RECORD EXTRACTS:
★ ★ ★ ★ ★

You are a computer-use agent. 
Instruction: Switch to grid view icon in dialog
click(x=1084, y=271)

★ ★ ★ ★ ★

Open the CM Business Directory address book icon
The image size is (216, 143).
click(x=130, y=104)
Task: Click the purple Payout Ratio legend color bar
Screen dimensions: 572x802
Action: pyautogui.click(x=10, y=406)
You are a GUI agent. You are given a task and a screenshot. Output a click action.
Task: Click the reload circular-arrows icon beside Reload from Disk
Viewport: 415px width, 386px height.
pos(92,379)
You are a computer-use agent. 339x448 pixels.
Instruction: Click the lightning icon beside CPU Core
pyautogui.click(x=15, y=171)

★ ★ ★ ★ ★

Would you copy every line from the listing above that has the string "computer" in it?

You are a computer-use agent. 
You are a computer-use agent. 339x448 pixels.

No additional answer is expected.